*** Opening Dataset extract ***

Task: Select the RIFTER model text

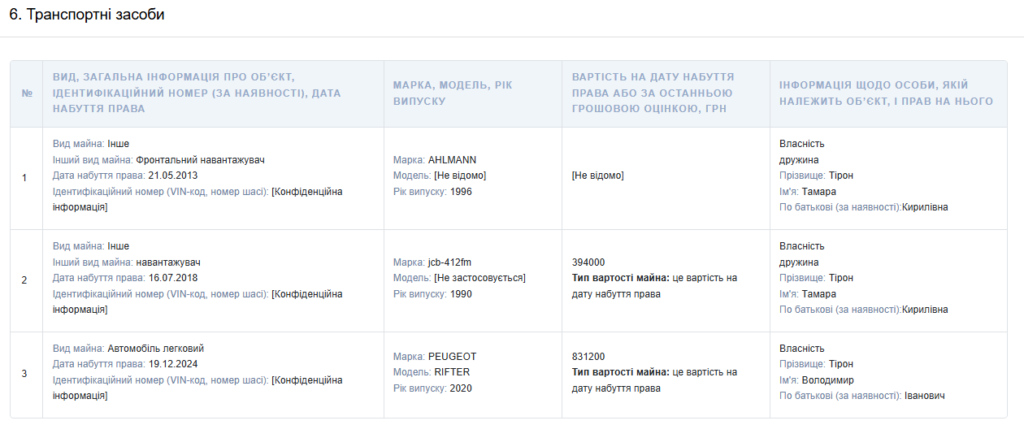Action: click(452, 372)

*** Closing Dataset extract ***
*** Opening Dataset extract ***

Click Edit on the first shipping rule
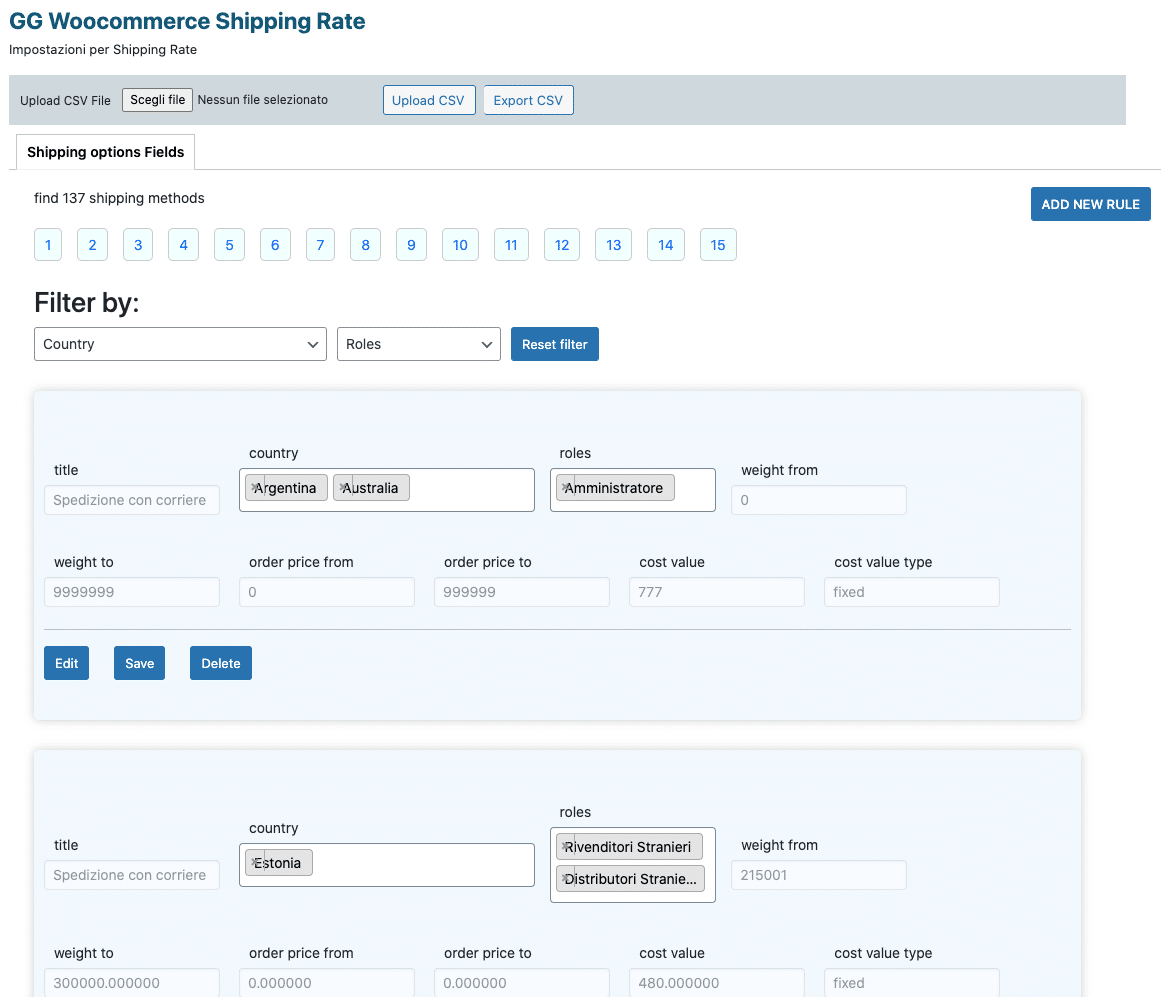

*** Closing Dataset extract ***
*** Opening Dataset extract ***

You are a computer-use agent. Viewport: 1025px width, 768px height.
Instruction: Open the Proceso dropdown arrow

*** Closing Dataset extract ***

■ To do
In the data above, find the line with "You are a computer-use" and the line with "Instruction: Open the Proceso dropdown arrow". Retype both, plus every line between them, exactly.

■ Solution to this task
You are a computer-use agent. Viewport: 1025px width, 768px height.
Instruction: Open the Proceso dropdown arrow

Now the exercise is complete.